Data on locating visible targets
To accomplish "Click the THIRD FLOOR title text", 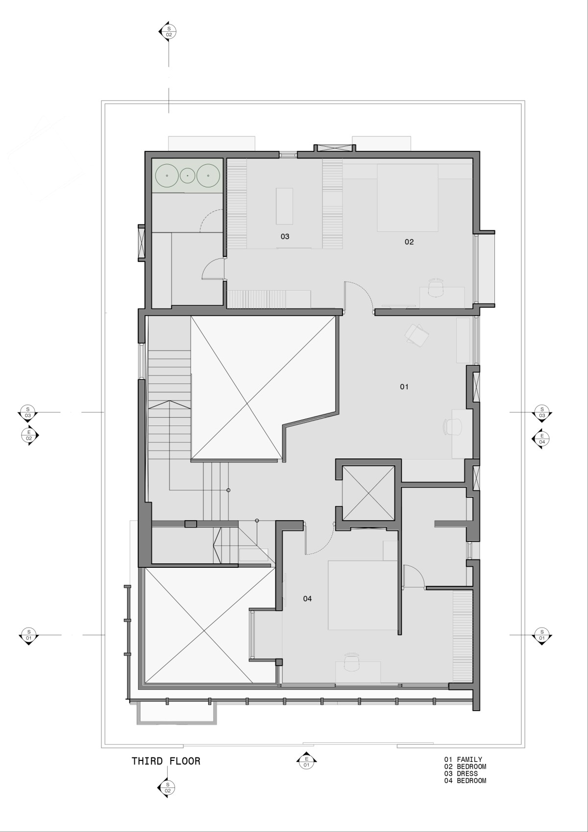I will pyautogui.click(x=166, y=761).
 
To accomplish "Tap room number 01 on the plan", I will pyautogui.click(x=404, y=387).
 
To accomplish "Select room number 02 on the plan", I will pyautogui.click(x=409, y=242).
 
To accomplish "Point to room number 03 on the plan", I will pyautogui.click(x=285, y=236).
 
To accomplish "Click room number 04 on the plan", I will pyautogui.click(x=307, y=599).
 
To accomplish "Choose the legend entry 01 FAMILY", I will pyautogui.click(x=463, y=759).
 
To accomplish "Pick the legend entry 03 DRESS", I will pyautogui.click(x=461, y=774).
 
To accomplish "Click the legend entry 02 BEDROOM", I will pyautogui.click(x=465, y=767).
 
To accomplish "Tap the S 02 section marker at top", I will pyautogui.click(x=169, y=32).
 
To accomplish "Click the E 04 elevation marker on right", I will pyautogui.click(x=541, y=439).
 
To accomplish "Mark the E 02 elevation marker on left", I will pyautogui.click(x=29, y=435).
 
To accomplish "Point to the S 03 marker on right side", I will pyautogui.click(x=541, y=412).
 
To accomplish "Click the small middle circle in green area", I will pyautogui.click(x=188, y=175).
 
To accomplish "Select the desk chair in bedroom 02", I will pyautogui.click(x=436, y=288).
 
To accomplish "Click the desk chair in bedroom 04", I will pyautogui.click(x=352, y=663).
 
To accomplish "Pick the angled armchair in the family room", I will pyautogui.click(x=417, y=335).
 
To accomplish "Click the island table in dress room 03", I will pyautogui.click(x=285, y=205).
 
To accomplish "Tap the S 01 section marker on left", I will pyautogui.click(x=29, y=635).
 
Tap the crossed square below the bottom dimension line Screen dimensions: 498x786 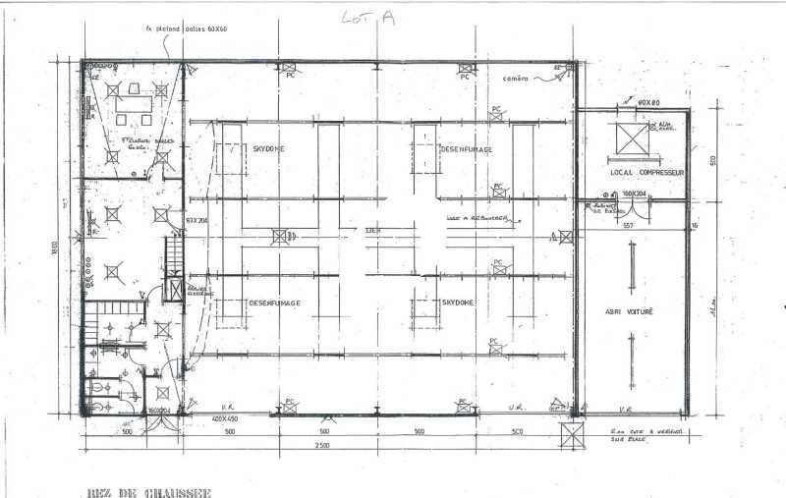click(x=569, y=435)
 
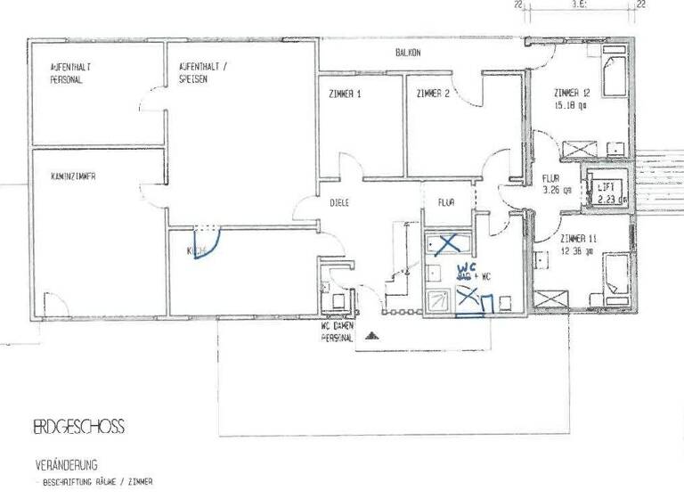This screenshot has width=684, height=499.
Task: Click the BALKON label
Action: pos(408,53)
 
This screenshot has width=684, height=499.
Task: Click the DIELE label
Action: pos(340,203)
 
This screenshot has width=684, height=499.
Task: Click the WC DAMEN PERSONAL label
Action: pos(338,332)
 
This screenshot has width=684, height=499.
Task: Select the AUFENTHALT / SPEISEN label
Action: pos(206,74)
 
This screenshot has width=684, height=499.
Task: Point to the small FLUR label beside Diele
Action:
* * *
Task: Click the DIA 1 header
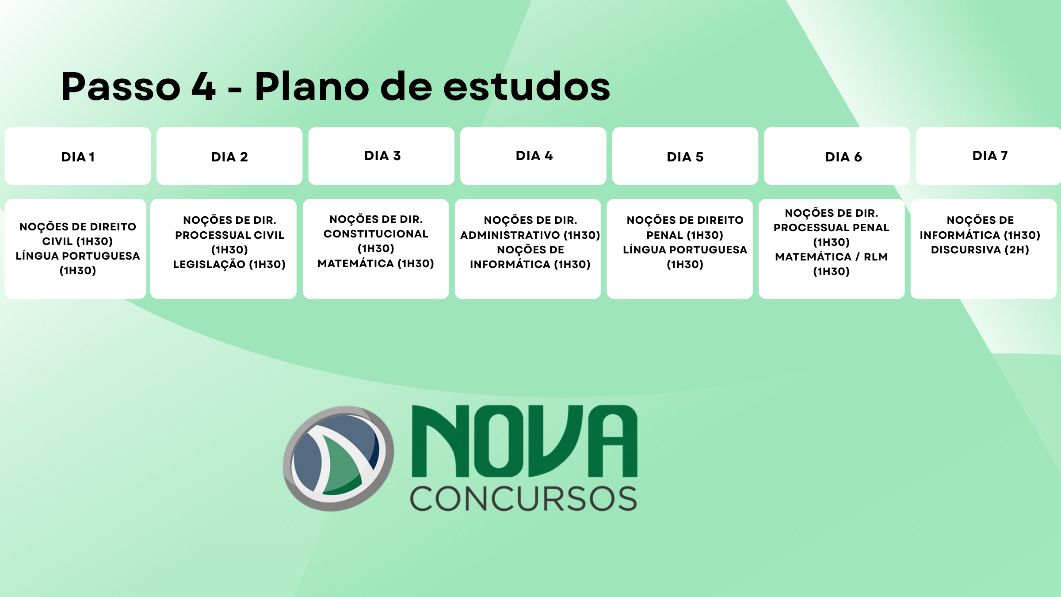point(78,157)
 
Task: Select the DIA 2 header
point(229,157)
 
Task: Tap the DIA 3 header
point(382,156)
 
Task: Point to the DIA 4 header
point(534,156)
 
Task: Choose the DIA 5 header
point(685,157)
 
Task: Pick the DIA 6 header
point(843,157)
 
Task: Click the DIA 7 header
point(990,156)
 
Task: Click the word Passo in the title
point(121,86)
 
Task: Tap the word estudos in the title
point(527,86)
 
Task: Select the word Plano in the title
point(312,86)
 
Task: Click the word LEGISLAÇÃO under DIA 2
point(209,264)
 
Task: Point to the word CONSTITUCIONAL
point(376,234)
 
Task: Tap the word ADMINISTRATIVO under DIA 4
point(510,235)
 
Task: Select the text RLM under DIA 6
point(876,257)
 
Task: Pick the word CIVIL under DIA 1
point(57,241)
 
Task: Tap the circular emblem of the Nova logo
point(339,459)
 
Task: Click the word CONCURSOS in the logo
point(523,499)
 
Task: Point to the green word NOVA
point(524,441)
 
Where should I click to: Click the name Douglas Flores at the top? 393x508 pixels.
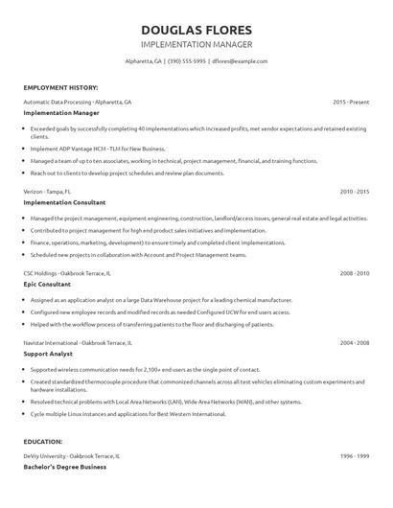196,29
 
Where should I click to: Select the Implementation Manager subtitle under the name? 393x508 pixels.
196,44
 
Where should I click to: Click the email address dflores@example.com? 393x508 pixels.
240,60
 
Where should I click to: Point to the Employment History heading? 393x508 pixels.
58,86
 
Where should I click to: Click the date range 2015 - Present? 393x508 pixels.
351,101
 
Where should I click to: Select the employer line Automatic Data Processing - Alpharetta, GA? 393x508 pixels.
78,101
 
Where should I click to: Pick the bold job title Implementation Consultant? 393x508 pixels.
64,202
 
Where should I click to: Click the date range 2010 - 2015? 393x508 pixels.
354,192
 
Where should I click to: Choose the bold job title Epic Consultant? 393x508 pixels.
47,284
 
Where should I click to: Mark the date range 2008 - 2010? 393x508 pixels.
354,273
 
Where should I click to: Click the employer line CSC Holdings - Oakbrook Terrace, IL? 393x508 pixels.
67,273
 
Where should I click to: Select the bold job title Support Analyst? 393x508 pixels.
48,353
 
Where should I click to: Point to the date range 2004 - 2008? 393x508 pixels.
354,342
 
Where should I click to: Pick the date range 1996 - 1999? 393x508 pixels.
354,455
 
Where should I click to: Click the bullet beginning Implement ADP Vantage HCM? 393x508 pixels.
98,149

Problem requirements
Reproduce the entries above unchanged, beginning with the line that contains "Task: Click the DIA 1 header" and continuing through the line that contains "point(876,257)", with both of those lines included. Leave the pictures out of your answer.

Result
Task: Click the DIA 1 header
point(78,157)
 
Task: Select the DIA 2 header
point(229,157)
 
Task: Tap the DIA 3 header
point(382,156)
 
Task: Point to the DIA 4 header
point(534,156)
 
Task: Choose the DIA 5 header
point(685,157)
 
Task: Pick the DIA 6 header
point(843,157)
 
Task: Click the DIA 7 header
point(990,156)
 
Task: Click the word Passo in the title
point(121,86)
 
Task: Tap the word estudos in the title
point(527,86)
 
Task: Select the word Plano in the title
point(312,86)
 
Task: Click the word LEGISLAÇÃO under DIA 2
point(209,264)
 
Task: Point to the word CONSTITUCIONAL
point(376,234)
 
Task: Tap the word ADMINISTRATIVO under DIA 4
point(510,235)
 
Task: Select the text RLM under DIA 6
point(876,257)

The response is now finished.